When Bret has sex with Debbie, he regularly thinks of other men, including Ryan, Matt, and Robert. Debbie’s mother, Liz, is a former model with alcohol use disorder. Her father, Terry, is an accomplished movie producer who often behaves inappropriately with his daughter’s male friends. Terry wants Bret to write a script for him. At the Beverly Hills Hotel, Bret has a fraught sexual encounter with Terry, who leads him to believe that his acquiescence is the cost of getting his script considered. Nonetheless, Bret insists that he is not a victim of sexual abuse.
Terry throws a party at the Schaffer house with famous people like John Travolta, Diane Keaton, and Jack Nicholson. Terry becomes unusually intoxicated and “gropes” Robert, who doesn’t minimize Terry’s behavior. Bret thinks of Robert’s anger as proof of his anti-gay bias. Somehow, Terry falls from the second story and onto the tiled floor. Liz yells at Terry. Bret believes Robert pushed Terry.
Someone brutally murders Debbie’s horse, and Debbie receives silent phone calls and a new band poster, details that match the Trawler’s modus operandi. Debbie thinks Bret is calling her, but he isn’t. Bret, too, receives silent phone calls, and he continually notices a beige van. He receives an audio tape in which a man using a scary voice sexually tortures Matt, and Bret thinks Robert is the voice on the recording. Bret tells Dr. Croft, Buckley’s principal, about Robert, but Dr. Croft is unmoved. Robert has already spoken to Dr. Croft about Bret.

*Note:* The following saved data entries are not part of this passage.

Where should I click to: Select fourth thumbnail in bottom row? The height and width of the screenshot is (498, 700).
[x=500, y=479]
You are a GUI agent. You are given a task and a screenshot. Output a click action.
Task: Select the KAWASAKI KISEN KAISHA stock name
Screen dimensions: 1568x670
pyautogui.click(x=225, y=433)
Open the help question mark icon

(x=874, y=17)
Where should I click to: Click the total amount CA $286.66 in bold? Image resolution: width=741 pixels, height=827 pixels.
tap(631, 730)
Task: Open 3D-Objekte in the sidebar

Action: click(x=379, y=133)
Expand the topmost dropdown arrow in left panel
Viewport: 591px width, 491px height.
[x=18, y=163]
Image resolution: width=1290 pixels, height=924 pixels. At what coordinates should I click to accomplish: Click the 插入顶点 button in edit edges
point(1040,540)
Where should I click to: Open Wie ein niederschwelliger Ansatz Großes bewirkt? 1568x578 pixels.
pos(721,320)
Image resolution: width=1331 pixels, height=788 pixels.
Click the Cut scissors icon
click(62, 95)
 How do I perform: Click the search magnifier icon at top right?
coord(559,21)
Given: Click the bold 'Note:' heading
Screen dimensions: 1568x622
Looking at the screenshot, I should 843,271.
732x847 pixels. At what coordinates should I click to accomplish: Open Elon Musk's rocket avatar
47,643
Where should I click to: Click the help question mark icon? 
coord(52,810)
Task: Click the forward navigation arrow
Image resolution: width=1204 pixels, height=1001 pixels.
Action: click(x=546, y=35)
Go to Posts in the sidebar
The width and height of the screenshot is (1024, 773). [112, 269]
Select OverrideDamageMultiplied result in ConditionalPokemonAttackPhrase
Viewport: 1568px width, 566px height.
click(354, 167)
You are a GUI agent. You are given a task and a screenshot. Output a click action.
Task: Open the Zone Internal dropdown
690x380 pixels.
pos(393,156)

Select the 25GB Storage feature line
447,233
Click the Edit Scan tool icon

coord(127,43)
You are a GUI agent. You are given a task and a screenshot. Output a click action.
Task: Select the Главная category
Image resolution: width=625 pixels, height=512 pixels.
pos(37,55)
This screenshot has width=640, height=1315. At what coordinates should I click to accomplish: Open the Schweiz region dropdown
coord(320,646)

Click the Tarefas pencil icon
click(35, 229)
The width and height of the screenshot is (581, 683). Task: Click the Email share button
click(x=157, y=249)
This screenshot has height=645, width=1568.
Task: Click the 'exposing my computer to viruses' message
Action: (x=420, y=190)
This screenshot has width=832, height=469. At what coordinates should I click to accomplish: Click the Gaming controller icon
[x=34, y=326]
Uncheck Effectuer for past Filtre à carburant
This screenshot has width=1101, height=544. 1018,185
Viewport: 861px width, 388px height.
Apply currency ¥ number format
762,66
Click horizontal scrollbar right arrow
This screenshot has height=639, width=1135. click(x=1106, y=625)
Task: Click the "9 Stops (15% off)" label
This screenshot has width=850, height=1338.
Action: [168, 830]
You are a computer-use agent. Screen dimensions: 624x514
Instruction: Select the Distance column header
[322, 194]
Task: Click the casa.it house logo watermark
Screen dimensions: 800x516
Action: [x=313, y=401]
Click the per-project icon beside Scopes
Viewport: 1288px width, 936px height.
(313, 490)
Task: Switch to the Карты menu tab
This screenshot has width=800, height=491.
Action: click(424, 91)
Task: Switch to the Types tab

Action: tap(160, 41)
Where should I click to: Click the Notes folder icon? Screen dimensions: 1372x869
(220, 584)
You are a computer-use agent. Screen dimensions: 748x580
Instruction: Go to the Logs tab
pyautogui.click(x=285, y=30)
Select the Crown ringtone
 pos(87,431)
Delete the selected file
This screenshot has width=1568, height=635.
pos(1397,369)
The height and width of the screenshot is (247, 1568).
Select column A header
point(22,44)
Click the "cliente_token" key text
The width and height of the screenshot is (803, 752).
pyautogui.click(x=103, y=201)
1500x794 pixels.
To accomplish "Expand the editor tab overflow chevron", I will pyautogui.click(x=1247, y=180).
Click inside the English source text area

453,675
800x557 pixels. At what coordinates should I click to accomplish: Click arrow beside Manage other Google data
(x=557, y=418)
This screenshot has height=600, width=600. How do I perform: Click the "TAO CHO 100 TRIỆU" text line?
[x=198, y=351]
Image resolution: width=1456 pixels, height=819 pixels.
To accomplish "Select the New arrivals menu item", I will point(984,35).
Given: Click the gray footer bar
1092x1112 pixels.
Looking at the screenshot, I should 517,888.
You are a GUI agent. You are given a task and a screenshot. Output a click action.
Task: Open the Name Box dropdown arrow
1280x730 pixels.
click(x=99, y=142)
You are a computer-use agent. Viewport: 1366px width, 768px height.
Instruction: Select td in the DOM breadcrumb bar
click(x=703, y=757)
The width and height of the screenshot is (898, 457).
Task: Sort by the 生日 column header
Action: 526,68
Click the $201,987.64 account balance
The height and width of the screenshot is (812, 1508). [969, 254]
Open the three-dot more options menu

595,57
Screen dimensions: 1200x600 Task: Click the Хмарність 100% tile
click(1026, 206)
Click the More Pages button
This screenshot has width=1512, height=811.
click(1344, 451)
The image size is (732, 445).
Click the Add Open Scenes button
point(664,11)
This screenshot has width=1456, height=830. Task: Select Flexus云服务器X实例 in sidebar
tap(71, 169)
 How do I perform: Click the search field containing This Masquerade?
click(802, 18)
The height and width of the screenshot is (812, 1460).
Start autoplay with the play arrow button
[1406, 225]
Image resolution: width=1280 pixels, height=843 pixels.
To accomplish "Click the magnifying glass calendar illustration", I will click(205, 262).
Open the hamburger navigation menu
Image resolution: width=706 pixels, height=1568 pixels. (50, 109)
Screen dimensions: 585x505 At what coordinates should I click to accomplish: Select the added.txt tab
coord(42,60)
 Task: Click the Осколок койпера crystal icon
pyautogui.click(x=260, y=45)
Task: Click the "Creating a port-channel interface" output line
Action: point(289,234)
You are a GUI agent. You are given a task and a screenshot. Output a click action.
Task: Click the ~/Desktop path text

Debbie swims in her pool, and someone tries to drown her. She receives a manila envelope of photos that someone took of Bret and Terry at the Beverly Hills Hotel. After Debbie yells at Bret, she vanishes. Bret thinks Robert abducted her, but she’s with a local musician in a hotel, and she reappears safely.
Susan is the victim of a home invasion, and the attacker—presumably, the Trawler—slashes her right breast. Thom arrives and tries to help her. Susan bites the Trawler’s right forearm, and the Trawler leaves. Robert appears and takes them to the hospital before returning to Century City.
Bret confronts Robert in his condo. They have knives, and they fight. The violence spills onto the balcony. As Robert tries to escape Bret, he jumps, lands on the garage, and dies. Bret creates a convenient narrative for the authorities so he looks like the person who defeated the Trawler. After the Trawler kills a fifth and final victim, and Robert’s aunt publicizes letters that prove people were stalking him, the idea that Robert was the Trawler loses validity.
Bret visits Susan in her bedroom. She needs reconstructive surgery, and she’s on many painkillers. She notices what she thinks is a bite mark on Bret’s forearm, which causes her to throw up. She tells Thom about the bite mark and that Bret is the one who invaded her home and attacked her, but Thom believes Susan isn’t thinking clearly due to the painkillers. Bret, as narrator, categorically denies this accusation, but his use of narcotics during the events in question makes his narration unreliable. The novel ends with the identity of Susan’s attacker and of the Trawler unresolved.